#### CONSIGNE:
Recopiez à l'identique, s'il vous plaît, les lignes des données ci-dessous en commençant par celle qui contient « Click the Unfollow Board button » et en vous arrêtant après celle qui contient « pos(2260,128) ».

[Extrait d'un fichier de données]
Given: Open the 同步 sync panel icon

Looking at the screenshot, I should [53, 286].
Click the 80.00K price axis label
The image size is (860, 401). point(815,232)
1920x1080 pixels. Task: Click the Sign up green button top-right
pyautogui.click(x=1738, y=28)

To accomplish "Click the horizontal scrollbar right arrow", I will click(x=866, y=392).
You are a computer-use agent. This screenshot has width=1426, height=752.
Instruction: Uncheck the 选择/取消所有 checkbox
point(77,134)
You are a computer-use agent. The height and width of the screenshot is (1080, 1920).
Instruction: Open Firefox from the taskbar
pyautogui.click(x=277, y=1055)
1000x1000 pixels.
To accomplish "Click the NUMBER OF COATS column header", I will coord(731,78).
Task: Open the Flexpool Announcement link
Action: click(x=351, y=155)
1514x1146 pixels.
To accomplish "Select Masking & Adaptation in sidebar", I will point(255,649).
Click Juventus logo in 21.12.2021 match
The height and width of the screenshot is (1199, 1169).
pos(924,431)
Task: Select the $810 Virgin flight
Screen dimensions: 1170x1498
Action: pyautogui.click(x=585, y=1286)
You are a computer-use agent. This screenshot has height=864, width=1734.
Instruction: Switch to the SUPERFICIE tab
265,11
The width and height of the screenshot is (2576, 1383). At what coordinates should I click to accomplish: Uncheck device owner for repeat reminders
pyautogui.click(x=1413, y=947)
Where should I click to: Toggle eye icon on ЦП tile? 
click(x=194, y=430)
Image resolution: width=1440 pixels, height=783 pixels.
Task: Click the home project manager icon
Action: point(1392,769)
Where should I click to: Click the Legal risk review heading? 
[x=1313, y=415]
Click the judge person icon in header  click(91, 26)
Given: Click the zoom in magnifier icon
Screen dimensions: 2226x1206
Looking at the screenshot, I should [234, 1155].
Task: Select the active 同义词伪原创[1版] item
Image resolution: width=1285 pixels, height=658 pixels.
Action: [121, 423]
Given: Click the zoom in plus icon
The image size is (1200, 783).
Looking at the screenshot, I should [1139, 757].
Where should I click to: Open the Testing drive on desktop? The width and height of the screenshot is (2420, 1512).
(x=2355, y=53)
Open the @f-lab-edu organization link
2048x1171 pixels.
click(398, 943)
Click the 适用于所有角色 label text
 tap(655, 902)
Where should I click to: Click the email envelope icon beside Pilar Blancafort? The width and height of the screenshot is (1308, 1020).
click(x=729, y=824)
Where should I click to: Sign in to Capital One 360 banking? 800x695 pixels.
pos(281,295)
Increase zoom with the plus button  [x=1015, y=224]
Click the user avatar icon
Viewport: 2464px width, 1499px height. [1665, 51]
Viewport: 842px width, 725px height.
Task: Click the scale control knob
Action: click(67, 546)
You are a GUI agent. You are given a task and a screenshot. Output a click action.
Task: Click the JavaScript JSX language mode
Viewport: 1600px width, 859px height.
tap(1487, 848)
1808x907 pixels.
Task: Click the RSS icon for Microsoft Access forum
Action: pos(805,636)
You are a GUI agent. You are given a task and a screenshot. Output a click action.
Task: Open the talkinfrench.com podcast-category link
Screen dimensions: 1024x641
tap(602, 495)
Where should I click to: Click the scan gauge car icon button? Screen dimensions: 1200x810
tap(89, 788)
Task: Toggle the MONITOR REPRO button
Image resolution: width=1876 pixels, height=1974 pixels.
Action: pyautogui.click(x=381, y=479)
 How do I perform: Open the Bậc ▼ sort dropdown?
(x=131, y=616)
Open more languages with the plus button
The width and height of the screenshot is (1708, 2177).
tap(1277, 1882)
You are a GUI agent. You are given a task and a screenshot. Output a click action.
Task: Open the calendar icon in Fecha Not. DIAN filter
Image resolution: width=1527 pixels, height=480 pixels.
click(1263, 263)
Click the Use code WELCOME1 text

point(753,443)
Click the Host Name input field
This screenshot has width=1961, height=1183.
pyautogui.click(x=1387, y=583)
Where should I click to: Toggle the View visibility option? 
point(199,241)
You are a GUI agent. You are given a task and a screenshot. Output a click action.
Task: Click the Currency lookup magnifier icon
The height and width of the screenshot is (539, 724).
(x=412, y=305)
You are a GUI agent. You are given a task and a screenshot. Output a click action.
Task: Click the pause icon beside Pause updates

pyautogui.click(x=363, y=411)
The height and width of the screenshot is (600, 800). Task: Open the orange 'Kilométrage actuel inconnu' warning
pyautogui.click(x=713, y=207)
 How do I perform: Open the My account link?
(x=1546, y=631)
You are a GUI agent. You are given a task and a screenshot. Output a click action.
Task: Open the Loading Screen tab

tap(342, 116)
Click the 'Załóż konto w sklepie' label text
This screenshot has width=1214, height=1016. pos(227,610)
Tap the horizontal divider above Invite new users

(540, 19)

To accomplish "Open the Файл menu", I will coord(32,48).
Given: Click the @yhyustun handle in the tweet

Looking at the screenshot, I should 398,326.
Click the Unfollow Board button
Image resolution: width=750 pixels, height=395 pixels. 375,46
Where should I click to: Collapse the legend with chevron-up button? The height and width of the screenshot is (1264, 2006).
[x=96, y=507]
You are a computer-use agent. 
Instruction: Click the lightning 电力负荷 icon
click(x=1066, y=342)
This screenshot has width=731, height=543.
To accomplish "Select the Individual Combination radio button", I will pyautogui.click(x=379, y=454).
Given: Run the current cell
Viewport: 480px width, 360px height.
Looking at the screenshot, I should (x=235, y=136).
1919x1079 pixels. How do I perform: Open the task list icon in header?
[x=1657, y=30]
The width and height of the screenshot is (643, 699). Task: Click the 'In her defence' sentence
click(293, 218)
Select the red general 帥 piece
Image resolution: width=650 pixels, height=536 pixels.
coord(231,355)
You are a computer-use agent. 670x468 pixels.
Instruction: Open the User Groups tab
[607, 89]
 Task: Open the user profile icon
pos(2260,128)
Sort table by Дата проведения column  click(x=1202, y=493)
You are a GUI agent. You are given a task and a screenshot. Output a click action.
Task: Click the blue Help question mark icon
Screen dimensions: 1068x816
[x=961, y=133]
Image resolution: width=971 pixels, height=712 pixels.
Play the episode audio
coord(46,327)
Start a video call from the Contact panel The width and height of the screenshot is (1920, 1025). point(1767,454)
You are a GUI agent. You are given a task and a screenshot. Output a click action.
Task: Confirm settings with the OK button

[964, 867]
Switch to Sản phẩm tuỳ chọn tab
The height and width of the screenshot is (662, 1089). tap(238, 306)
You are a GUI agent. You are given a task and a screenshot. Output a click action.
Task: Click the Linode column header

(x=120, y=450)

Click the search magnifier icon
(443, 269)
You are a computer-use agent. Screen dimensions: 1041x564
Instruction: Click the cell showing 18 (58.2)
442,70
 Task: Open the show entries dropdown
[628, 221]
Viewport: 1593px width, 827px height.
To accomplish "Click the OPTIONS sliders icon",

#### RÉPONSE FINALE:
Click the Unfollow Board button
Image resolution: width=750 pixels, height=395 pixels. 375,46
Where should I click to: Collapse the legend with chevron-up button? The height and width of the screenshot is (1264, 2006).
[x=96, y=507]
You are a computer-use agent. 
Instruction: Click the lightning 电力负荷 icon
click(x=1066, y=342)
This screenshot has width=731, height=543.
To accomplish "Select the Individual Combination radio button", I will pyautogui.click(x=379, y=454).
Given: Run the current cell
Viewport: 480px width, 360px height.
Looking at the screenshot, I should (x=235, y=136).
1919x1079 pixels. How do I perform: Open the task list icon in header?
[x=1657, y=30]
The width and height of the screenshot is (643, 699). Task: Click the 'In her defence' sentence
click(293, 218)
Select the red general 帥 piece
Image resolution: width=650 pixels, height=536 pixels.
coord(231,355)
You are a computer-use agent. 670x468 pixels.
Instruction: Open the User Groups tab
[607, 89]
 Task: Open the user profile icon
pos(2260,128)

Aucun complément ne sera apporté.